__Data excerpts__.
[Start of Attachment]
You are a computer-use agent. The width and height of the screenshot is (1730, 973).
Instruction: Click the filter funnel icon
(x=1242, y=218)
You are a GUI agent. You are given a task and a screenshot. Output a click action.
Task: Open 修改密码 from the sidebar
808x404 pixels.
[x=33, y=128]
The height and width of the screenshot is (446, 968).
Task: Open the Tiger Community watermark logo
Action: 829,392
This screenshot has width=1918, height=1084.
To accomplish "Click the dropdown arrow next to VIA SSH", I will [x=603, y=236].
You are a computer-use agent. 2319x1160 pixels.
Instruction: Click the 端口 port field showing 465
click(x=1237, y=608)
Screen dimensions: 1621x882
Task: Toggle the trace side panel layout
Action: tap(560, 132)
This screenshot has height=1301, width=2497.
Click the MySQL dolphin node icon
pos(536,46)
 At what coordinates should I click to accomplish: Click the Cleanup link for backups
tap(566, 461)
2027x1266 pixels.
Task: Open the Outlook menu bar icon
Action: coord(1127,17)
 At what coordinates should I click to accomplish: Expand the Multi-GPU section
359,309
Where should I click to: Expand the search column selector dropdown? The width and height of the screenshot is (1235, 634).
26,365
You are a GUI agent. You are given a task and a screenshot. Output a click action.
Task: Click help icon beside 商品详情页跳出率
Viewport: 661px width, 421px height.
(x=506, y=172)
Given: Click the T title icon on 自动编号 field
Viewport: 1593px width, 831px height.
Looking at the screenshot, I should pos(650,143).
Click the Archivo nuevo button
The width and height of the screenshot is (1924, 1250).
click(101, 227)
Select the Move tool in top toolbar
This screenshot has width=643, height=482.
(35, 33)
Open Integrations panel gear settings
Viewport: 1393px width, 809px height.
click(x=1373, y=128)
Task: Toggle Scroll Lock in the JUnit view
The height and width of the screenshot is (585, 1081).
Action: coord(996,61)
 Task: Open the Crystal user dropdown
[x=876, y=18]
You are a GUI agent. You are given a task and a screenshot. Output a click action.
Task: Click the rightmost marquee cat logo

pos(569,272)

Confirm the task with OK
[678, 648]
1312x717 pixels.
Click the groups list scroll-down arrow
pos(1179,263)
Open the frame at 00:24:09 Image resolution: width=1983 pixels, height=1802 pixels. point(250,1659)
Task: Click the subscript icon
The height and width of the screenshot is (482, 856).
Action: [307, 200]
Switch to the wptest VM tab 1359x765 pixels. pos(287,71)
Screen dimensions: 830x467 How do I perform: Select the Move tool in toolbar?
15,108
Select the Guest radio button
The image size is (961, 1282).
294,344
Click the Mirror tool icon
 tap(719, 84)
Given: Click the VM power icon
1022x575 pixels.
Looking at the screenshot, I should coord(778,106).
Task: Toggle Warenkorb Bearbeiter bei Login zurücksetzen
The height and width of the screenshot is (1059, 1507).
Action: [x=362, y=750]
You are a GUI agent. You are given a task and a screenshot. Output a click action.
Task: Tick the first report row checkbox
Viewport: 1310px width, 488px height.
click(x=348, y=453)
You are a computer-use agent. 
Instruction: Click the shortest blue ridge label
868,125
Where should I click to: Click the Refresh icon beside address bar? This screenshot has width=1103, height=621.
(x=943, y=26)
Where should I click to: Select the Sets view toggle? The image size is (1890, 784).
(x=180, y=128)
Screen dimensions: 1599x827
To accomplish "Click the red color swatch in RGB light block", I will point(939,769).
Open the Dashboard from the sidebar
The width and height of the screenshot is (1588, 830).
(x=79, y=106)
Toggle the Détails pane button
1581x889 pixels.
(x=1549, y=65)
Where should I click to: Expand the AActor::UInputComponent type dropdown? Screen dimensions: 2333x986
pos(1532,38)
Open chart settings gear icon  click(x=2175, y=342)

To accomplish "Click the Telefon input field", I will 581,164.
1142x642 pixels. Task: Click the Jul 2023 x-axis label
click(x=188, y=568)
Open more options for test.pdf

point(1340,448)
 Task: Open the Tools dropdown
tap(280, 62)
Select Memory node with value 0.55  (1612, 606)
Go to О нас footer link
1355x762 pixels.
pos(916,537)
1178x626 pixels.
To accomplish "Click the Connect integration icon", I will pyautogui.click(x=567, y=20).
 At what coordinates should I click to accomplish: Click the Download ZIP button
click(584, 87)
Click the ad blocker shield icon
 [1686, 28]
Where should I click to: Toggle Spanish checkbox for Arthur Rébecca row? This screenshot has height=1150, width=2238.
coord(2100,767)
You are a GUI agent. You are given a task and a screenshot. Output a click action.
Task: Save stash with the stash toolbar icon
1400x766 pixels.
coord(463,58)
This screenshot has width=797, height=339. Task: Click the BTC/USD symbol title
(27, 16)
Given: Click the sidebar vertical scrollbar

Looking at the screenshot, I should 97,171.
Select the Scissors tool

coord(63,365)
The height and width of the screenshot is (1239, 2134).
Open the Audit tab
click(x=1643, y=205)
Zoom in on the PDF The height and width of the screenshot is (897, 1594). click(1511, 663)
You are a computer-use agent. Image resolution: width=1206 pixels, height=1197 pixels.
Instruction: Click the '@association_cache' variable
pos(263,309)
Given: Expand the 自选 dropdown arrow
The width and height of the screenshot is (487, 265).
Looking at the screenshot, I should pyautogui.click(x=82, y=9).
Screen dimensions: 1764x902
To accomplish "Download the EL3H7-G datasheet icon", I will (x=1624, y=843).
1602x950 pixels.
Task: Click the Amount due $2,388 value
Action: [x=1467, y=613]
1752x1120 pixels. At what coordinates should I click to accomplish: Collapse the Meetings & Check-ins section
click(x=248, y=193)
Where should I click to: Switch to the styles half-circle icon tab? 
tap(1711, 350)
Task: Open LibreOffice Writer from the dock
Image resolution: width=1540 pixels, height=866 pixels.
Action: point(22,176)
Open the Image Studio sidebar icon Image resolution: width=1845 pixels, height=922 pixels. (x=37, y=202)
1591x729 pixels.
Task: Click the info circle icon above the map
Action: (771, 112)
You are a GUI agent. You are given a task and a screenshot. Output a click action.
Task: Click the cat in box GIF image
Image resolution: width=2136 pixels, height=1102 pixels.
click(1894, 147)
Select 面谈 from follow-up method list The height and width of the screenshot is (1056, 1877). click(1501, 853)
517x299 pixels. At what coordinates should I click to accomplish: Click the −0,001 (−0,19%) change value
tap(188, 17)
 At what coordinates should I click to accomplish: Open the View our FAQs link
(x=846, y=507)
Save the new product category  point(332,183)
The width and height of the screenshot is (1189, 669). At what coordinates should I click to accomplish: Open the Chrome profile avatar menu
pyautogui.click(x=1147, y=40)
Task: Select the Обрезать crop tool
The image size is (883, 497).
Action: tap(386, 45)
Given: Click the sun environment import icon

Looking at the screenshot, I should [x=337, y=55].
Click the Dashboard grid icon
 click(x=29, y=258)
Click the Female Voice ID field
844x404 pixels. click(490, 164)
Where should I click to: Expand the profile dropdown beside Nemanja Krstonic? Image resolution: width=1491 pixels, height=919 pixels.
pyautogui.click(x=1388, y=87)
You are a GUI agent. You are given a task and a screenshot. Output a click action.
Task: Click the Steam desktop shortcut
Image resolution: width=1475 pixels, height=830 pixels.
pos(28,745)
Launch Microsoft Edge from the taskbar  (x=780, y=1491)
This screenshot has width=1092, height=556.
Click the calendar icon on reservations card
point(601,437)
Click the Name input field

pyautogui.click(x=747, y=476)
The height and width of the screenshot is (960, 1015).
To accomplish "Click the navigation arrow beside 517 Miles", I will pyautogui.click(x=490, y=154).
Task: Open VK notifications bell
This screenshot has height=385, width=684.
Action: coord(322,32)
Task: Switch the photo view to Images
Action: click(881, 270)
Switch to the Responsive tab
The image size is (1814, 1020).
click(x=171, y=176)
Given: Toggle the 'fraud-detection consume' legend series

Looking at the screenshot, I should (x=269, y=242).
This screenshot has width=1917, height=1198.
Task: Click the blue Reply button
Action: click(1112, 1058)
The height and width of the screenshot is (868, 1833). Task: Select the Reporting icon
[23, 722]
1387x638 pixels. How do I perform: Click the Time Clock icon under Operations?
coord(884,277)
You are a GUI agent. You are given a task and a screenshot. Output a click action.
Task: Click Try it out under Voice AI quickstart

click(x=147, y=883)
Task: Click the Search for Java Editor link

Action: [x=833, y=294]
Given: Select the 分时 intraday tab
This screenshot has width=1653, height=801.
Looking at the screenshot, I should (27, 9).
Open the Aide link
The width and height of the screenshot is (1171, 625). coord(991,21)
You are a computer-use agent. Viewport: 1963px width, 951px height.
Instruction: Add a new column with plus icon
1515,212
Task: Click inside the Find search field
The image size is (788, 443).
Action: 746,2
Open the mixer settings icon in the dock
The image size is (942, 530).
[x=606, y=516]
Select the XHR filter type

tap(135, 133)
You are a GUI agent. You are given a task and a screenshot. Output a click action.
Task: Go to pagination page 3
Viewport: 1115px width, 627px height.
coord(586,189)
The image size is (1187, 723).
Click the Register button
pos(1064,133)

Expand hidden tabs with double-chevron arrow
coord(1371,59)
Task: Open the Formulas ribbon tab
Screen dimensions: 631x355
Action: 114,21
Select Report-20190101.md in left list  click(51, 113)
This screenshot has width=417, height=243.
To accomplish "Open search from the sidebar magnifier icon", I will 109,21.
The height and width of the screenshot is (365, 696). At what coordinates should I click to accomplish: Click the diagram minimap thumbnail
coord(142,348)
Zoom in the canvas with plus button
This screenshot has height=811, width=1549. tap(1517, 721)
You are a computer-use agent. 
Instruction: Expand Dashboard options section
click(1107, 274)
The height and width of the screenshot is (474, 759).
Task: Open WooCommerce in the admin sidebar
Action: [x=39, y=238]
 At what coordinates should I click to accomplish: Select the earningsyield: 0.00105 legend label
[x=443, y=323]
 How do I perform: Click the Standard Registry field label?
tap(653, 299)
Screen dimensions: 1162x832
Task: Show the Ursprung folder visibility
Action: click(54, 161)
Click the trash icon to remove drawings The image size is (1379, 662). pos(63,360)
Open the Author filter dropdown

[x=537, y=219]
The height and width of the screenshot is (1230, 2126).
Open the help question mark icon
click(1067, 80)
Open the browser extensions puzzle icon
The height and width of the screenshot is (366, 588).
[End of Attachment]
__Problem__. For the material above, reproduce exactly the lines from the line with "1400x766 pixels." to the line with "Screen dimensions: 1764x902", inclusive, and exclude all others.

__Task response__.
1400x766 pixels.
coord(463,58)
This screenshot has width=797, height=339. Task: Click the BTC/USD symbol title
(27, 16)
Given: Click the sidebar vertical scrollbar

Looking at the screenshot, I should 97,171.
Select the Scissors tool

coord(63,365)
The height and width of the screenshot is (1239, 2134).
Open the Audit tab
click(x=1643, y=205)
Zoom in on the PDF The height and width of the screenshot is (897, 1594). click(1511, 663)
You are a computer-use agent. Image resolution: width=1206 pixels, height=1197 pixels.
Instruction: Click the '@association_cache' variable
pos(263,309)
Given: Expand the 自选 dropdown arrow
The width and height of the screenshot is (487, 265).
Looking at the screenshot, I should pyautogui.click(x=82, y=9).
Screen dimensions: 1764x902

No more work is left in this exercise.